_Task requirements_
In the entries below, how many lines contain the string "column"? Give the number by itself.
##### Input records
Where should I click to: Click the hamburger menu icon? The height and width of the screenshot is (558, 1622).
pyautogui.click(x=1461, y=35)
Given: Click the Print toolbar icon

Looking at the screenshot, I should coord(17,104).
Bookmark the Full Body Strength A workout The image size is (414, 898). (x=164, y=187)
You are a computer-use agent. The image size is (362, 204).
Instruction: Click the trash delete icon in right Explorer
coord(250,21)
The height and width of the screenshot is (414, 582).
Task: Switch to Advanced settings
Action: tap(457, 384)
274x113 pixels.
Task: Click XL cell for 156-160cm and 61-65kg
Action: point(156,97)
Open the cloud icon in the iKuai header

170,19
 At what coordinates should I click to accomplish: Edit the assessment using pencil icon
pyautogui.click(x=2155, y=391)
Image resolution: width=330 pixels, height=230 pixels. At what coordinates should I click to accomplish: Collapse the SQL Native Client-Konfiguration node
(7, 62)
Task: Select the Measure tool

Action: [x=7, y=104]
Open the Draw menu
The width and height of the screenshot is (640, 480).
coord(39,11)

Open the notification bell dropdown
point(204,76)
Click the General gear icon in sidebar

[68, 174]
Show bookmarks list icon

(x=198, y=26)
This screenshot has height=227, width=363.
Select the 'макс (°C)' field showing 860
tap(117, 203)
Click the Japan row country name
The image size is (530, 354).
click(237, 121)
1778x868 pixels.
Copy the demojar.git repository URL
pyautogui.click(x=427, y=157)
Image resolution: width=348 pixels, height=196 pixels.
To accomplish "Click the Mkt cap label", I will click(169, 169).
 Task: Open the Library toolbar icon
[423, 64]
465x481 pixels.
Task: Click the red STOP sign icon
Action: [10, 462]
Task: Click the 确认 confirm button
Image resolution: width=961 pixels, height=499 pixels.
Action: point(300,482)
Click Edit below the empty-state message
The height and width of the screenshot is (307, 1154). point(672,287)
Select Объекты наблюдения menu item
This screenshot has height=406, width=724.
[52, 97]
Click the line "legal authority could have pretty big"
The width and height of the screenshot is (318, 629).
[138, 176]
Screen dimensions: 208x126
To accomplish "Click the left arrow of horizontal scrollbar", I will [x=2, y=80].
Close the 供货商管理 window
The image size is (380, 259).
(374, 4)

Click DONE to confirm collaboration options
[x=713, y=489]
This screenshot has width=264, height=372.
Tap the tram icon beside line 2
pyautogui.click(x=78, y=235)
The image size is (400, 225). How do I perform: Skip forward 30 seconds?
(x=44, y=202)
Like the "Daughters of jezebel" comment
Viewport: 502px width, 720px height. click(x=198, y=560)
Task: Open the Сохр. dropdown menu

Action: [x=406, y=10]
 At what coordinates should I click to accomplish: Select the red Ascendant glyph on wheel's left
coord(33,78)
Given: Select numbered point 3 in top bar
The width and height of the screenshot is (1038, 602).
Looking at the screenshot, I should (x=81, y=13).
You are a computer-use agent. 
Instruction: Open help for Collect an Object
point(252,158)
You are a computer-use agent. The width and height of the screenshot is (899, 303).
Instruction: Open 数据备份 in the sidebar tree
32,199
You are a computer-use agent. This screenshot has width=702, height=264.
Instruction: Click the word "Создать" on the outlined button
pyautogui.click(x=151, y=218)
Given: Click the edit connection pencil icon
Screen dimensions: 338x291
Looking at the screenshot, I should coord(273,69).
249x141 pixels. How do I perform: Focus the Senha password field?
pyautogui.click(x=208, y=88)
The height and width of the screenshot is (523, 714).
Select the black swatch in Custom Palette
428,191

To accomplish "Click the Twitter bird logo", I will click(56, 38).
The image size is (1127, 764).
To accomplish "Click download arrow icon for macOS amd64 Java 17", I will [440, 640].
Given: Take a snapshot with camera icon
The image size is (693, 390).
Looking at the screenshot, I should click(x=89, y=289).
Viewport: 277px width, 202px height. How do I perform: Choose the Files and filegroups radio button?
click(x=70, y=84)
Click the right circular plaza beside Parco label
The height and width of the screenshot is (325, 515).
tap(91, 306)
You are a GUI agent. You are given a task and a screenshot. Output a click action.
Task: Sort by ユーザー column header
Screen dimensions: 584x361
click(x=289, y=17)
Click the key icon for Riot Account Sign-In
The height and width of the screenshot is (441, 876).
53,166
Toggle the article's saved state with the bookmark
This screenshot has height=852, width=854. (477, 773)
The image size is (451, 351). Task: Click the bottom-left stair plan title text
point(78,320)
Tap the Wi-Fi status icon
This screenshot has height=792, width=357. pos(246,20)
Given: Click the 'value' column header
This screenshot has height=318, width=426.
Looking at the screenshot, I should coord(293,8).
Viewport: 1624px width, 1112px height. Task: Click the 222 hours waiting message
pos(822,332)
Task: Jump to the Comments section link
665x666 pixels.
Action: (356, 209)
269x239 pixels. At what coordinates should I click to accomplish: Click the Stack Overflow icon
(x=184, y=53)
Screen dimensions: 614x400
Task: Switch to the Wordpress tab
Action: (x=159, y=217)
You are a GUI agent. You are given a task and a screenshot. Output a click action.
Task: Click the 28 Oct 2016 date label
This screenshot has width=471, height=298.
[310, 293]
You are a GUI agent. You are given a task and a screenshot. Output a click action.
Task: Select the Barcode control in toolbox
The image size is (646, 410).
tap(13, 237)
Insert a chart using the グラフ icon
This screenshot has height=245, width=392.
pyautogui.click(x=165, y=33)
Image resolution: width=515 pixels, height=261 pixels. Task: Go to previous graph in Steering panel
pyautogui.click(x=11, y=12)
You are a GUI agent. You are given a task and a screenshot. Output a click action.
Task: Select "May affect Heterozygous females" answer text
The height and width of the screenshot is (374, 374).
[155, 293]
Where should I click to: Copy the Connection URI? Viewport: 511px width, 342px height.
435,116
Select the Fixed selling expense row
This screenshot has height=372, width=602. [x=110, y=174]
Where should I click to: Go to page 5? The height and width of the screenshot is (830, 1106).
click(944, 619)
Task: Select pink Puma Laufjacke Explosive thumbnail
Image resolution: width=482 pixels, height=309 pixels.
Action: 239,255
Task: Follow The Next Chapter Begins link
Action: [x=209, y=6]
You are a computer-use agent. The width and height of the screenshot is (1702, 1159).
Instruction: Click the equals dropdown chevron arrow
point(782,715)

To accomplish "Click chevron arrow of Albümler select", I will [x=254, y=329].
##########
_Solution to the problem_
2